• **Texte du document**:
▼▼▼

C’est plusieurs mois avant la sortie de son second album, Samson & Delilah, que V V Brown avait sous-entendu son retour. Elle avait, en effet communiqué subtilement (ou peu s’en faut) sur le concert de The Knife (avec une avalanche d’éloge) à Londres et en lançant deux singles en parfaite dissonance d’avec l’identité musicale par laquelle elle fut découverte.
Ce fut d’abord le titre "Samson", reprenant la légende de l’homme invincible et qui fut très vite suivi par une vidéo au graphisme léché. Et déjà, on s’interrogeait sur ce brusque tournant qui faisait la part belle aux percussions, aux sons électroniques et surtout à une nouvelle technique entraînant son spectre vocal dans les graves. Puis le titre suivant, "The Apple", achevait de surprendre les fans de l’artiste, avec un single singeant la forme d’un pur hit clairement destiné à la population des dancefloors.

▲▲▲

• **Consignes à suivre**:
1) Répondez à ces questions sur le texte consacré à V V Brown, chacune sur sa propre ligne :
(a) Quel est le titre du second album de V V Brown ?
(b) Dans quelle ville s'est tenu le concert de The Knife ?
(c) Quel single a suivi le titre "Samson" ?
2) Reprenez le texte sur le second album de V V Brown à la suite de sa dernière phrase.

• **Données fournies**:
▼▼▼

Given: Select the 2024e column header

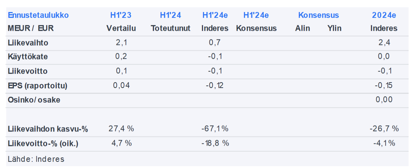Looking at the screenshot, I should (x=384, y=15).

▲▲▲
▼▼▼

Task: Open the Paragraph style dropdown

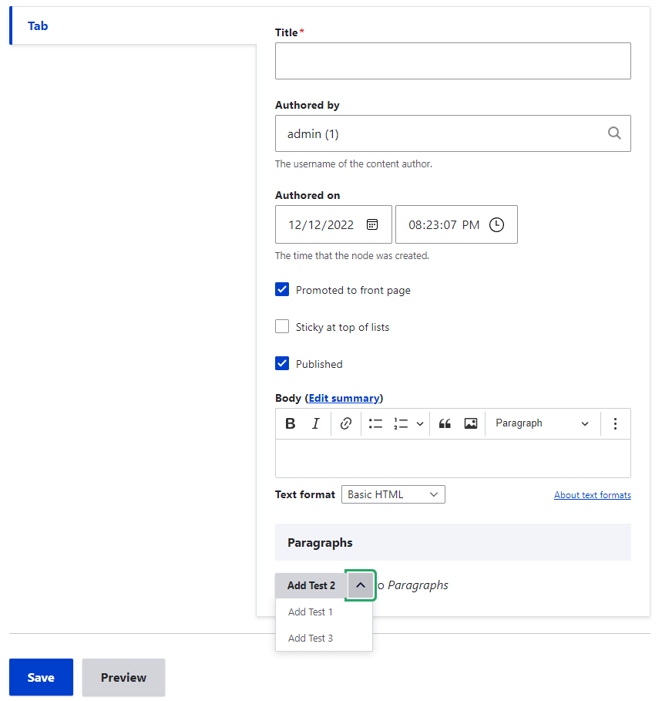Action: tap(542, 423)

▲▲▲

• **Réponses de l'exercice**:
1)
(a) Samson & Delilah
(b) Londres
(c) "The Apple"

2)
On devinait alors que la chanteuse qui fut découverte avec les titres pop "Shark In The Water" et "Quick Fix" s’élançait dans une audacieuse exploration de la musique électronique avec, comme principal outil, une boussole dont le nord pointait fébrilement vers l’album Silent Shout de The Knife.
Le spectre de ce dernier apparaîtra en surimpression sur tout l’album, d’abord en imposant d’énormes lignes de basse, comme véritable colonne vertébrale à la plus part des productions, ensuite, avec un chant propice à installer une ambiguïté des genres.
Ainsi, le surprenant "Igneous" s’offrira une épaisse basse dont l’omniprésence repeint le titre d’un noir profond, une obscurité dont même un inattendu couplet rappé par VV ne saurait percer. D’ailleurs, même les chansons qu’on imagine lumineuses, de par leurs titres ("Looking For Love", "I Can Give You More"), se doublent automatiquement d’un back vocal plus ou moins masculin, ce qui en plus de rappeler le style de Karen Dreijer, offre une agréable alternative à la voix autrefois nasillarde de la chanteuse.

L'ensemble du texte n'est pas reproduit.